# Does 28190 require an incision?



## missmeeka85 (Aug 2, 2017)

Hi there,

As the title says - does CPT 28190 - "removal of foreign body, foot subcutaneous" require an incision?  The CPT book doesn't say incision and removal like 10120 - incision and removal of FB.  I am reading conflicting information online.  If you say it DOES require an incision, could you please cite a source to back that up?

Thanks!


----------



## Ritika (Aug 3, 2017)

*28190*

I guess that 28190 is excluded of incision, so we would not report 28190 unless incision is not mentioned.


----------



## hblakeman (Aug 3, 2017)

*No, no incision required*

According to the coding companion, use 28190 when the foreign body is located beneath the skin in the sub-q tissue... An incision may be made, and wound irrigated and closed if applicable.


----------



## missmeeka85 (Aug 3, 2017)

hblakeman said:


> According to the coding companion, use 28190 when the foreign body is located beneath the skin in the sub-q tissue... An incision may be made, and wound irrigated and closed if applicable.

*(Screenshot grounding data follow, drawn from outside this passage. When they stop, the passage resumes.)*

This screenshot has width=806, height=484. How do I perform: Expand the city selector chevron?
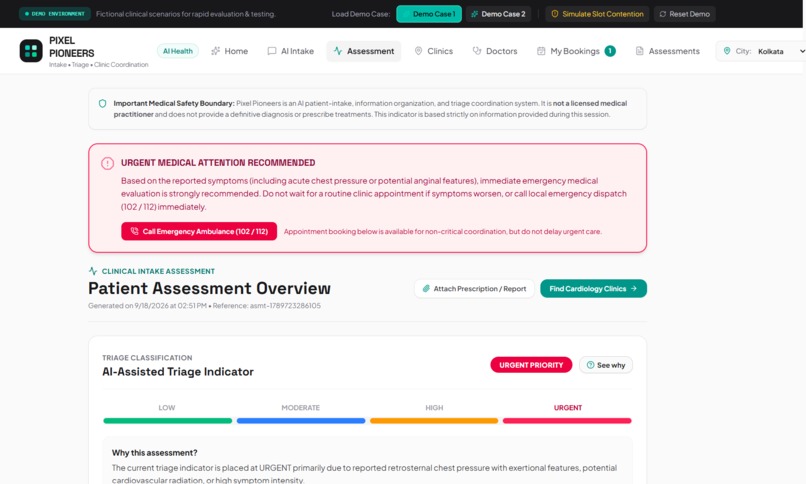[802, 51]
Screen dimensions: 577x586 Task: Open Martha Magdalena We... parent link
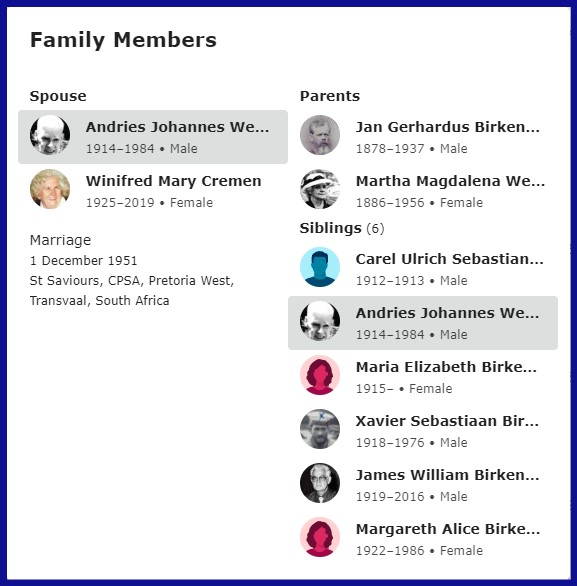450,181
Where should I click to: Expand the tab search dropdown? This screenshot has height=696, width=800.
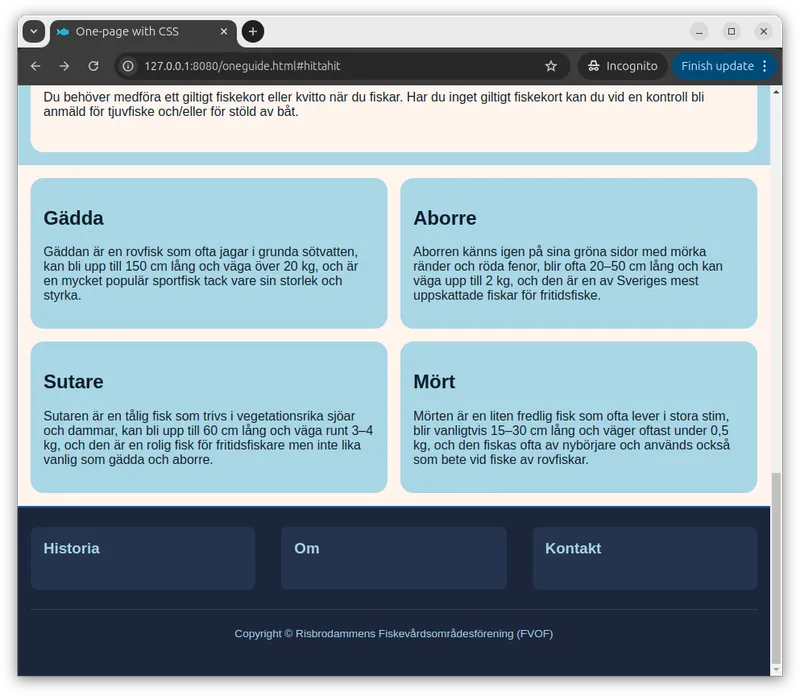pos(34,32)
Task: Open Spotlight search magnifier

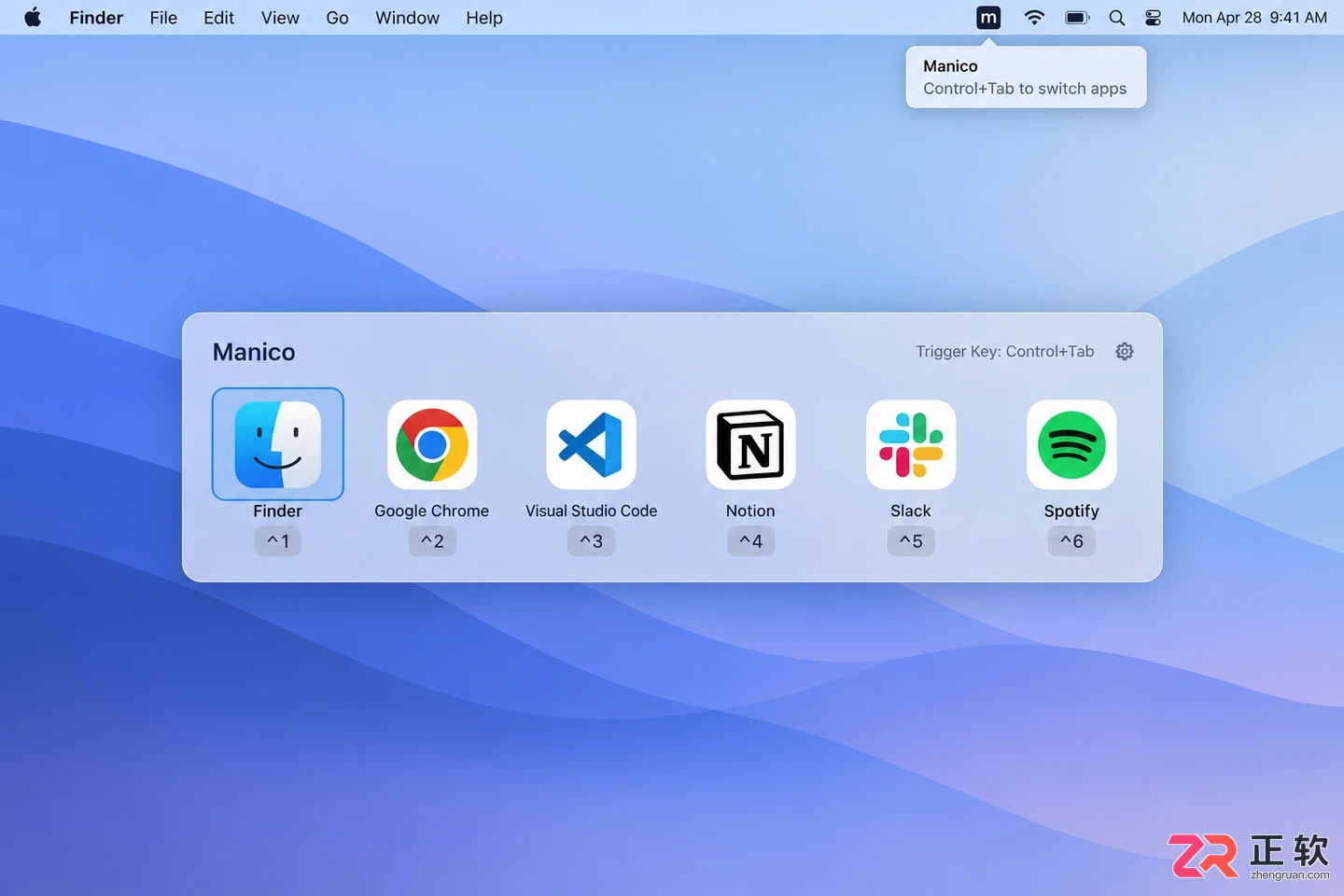Action: pyautogui.click(x=1116, y=18)
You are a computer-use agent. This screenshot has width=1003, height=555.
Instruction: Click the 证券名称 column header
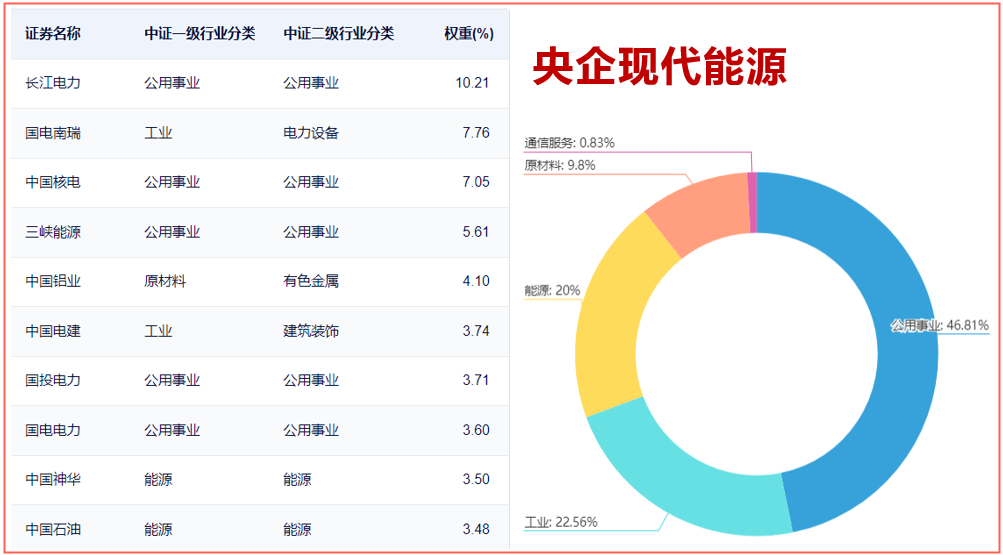click(x=53, y=33)
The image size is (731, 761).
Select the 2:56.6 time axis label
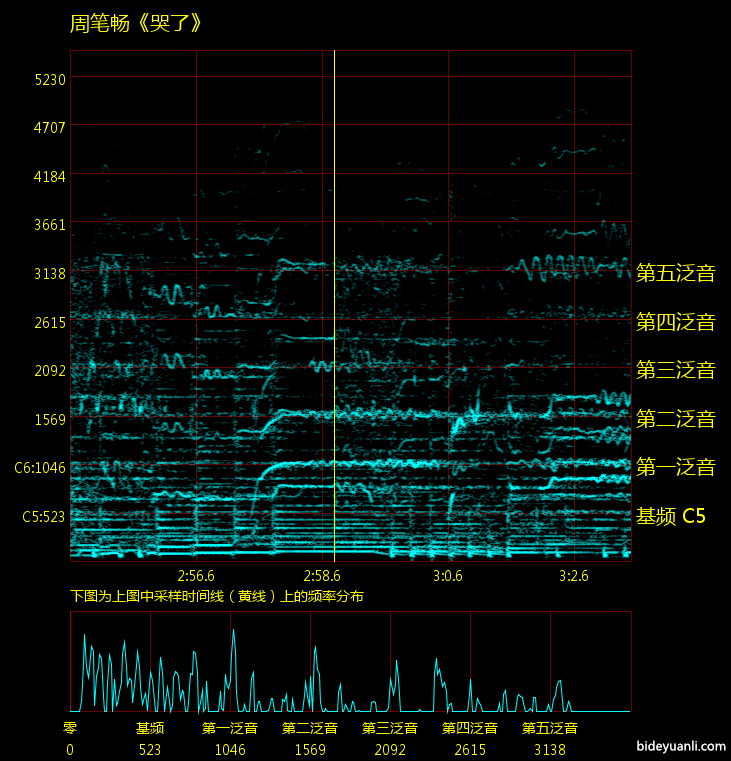[x=196, y=576]
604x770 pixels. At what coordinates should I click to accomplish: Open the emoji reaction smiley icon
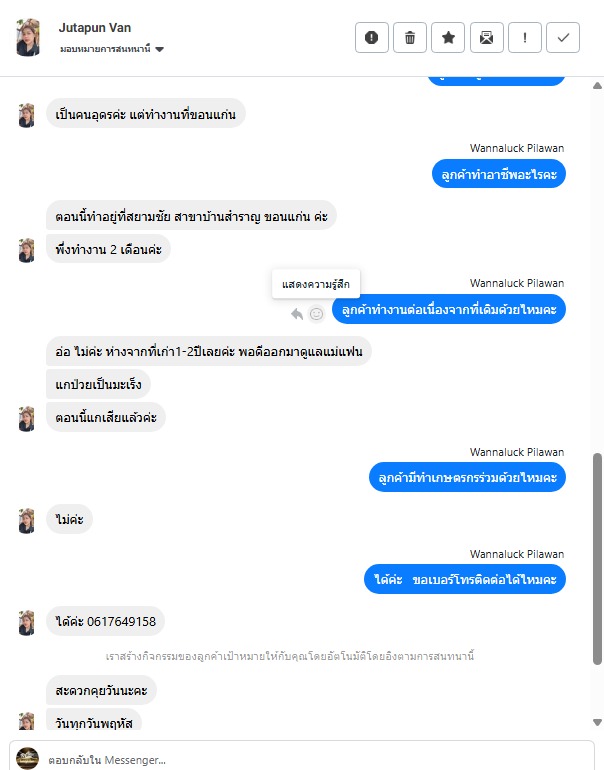coord(316,314)
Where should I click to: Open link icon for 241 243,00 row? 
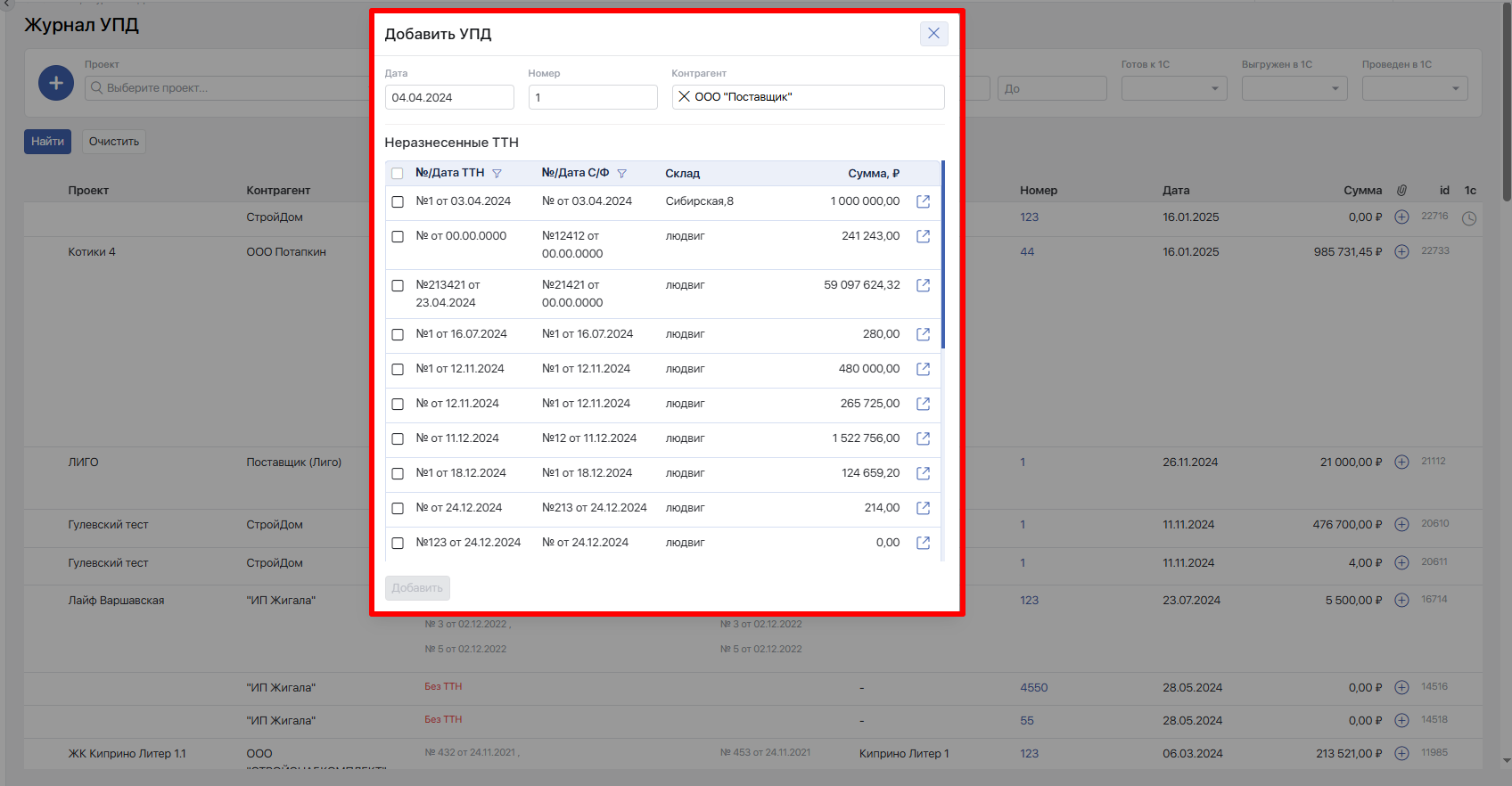tap(924, 236)
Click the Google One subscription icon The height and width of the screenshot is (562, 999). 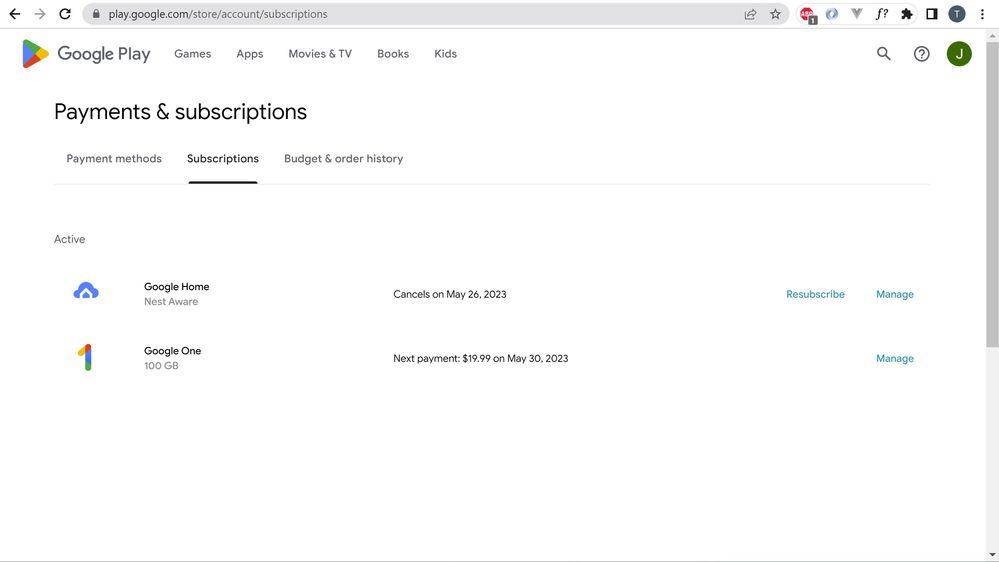pyautogui.click(x=86, y=357)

Thank you.  So when it says "incision may be made" does that mean it MUST be made?


----------



## hblakeman (Aug 4, 2017)

No, "may" means one could be made or not.  If one has to be made it will say something like: an incision IS made, or the physician MAKES an incision, or the physician INCISES.  Coding is so detailed, you have to take every word into consideration.  From the code description to the provider's documentation, one word can make a huge difference.


----------



## missmeeka85 (Aug 4, 2017)

Thank you  that is what I thought.  I had just read online that it did require an incision.  But since the code itself didn't say - I felt that it did not.  I appreciate your help!!  And yes, one word can make a HUGE difference!


----------



## DeLisa_Smith (Aug 2, 2019)

See _CPT Assistant_, December 2013, Volume 23, Issue 12, page 16; it explains the difference between 10120 and 28190 based on depth of foreign body; 10120 being incision made into skin and subcutaneous; 28190 "If the fascia was penetrated and the foreign body was within the fascia, subfascial, or muscle, then the Musculoskeletal series of codes would be reported."


----------



## wendy.moore@honorhealth.com (Sep 13, 2019)

DeLisa_Smith said:


> See _CPT Assistant_, December 2013, Volume 23, Issue 12, page 16; it explains the difference between 10120 and 28190 based on depth of foreign body; 10120 being incision made into skin and subcutaneous; 28190 "If the fascia was penetrated and the foreign body was within the fascia, subfascial, or muscle, then the Musculoskeletal series of codes would be reported."


I am working on a case very similar to this. but according to what I have read 28190 is subcutaneous, as there is 28192/28193 for deep/complicated. 
here is the description from 3M. 

A foreign body located within the tissue of the foot is removed and the wound is irrigated and closed, if applicable. A dressing is applied and aftercare may include antibiotic injection into the wound and/or orally. Weight bearing is allowed as the wound heals. Report 28190 if the foreign body is located beneath the skin in the subcutaneous tissue. Report 28192 if the foreign body lies deeper in the foot below the subcutaneous layer.

It seems these 2 codes are used for an open wound, but I guess that is open to interpretation.


----------